Dated this the 1st Day of August, 2011

O. P. (C) No. 2399 of 2011

For Petitioner: Rajesh P. Nair


1. Ext. P4, order passed by the Court of learned Additional Sub Judge-I, Thiruvananthapuram on 16/06/2011 on I.A. No. 1847 of 2011 in OS No. 830 of 2007 is under challenge in this proceeding. Petitioner filed the suit against respondent for recovery of money based on a dishonoured cheque alleging that respondent borrowed Rupees Eight lakhs from him in the year, 2007 and executed the cheque in question. Respondent denied allegations and contended that she has not executed any cheque as alleged for repayment of Rupees Eight lakhs and claimed that in connection with borrowal of Rupees Ten thousand petitioner had obtained signed blank cheque and blank stamp paper which has been misused.

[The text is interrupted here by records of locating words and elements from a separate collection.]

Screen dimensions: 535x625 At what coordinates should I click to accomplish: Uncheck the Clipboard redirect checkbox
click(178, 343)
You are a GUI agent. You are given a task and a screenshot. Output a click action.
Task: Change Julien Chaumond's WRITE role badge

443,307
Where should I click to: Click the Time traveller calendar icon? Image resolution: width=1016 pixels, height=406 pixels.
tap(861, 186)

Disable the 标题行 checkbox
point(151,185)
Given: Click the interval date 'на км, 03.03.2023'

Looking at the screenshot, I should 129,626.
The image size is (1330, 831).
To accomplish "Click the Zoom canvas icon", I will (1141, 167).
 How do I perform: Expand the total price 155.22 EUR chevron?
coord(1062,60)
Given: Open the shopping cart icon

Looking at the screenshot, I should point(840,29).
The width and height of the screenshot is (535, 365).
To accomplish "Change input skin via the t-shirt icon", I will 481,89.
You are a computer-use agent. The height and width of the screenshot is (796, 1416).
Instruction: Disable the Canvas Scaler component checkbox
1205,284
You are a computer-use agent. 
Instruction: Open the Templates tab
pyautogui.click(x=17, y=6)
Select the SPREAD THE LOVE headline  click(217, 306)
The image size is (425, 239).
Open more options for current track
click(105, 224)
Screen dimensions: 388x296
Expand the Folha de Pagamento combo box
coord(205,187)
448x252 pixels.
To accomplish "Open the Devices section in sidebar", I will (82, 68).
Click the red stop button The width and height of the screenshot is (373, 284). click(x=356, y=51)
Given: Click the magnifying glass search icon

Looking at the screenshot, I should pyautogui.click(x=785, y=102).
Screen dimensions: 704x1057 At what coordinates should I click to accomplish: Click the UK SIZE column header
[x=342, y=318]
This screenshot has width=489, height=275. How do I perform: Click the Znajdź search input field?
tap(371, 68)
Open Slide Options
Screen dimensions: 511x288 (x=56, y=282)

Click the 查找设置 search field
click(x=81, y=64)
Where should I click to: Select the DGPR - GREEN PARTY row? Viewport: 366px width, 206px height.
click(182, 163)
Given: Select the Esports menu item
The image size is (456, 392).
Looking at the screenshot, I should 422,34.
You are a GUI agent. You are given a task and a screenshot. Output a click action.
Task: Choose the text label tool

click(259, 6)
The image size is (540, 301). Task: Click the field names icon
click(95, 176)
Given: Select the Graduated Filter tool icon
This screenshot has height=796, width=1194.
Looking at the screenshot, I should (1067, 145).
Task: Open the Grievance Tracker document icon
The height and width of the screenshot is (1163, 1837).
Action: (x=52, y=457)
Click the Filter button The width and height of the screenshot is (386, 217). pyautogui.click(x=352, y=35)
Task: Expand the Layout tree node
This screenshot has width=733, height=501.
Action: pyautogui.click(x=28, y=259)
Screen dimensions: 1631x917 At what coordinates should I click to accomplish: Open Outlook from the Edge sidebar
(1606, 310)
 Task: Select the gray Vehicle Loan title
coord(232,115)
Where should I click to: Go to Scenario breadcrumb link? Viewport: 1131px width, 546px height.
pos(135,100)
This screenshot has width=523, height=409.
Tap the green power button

She has specifically contended that there was no occasion for her to borrow Rupees Eight lakhs nor has petitioner the capacity to pay such amount. Parties went to trial and petitioner was examined as PW 1. When respondent was in the box Ext. P1, letter allegedly written by her to her mother was put to her obviously with intend to prove that she had borrowed Rupees Eight lakhs from the petitioner as mentioned in the said letter. Respondent denied that she has sent such letter to her mother. Thereon petitioner filed I.A. No. 1847 of 2011 to send Ext. P1, to expert for opinion and for the said purpose to obtain specimen handwriting of the respondent in the Open Court. Leaned Sub Judge directed respondent to give her specimen handwriting in Open Court and that was taken. However, learned Sub Judge dismissed I.A. No. 1847 of 2011 by the impugned order.

2. Learned counsel for petitioner contends that the main reason stated by learned Sub Judge to disallow Interlocutory Application No.1847 of 2011 is that report of expert is not conclusive and considerable time has elapsed since institution of the suit. It is contended by leaned counsel that petitioner being plaintiff would not in the normal course attempt to protract the proceeding to his disadvantage. It is also contended that learned Munsiff has observed that report of the expert is not conclusive. It is contended that the report is a reliable piece of evidence. Reliance is placed on the decision in

# Damara Venkata Murali Krishna Rao Vs. Gurujupalli Satvathamma, (2008) 12 SCC 170

where it is held that opinion of the expert is certainly a piece of evidence in support of the alleged execution of the document.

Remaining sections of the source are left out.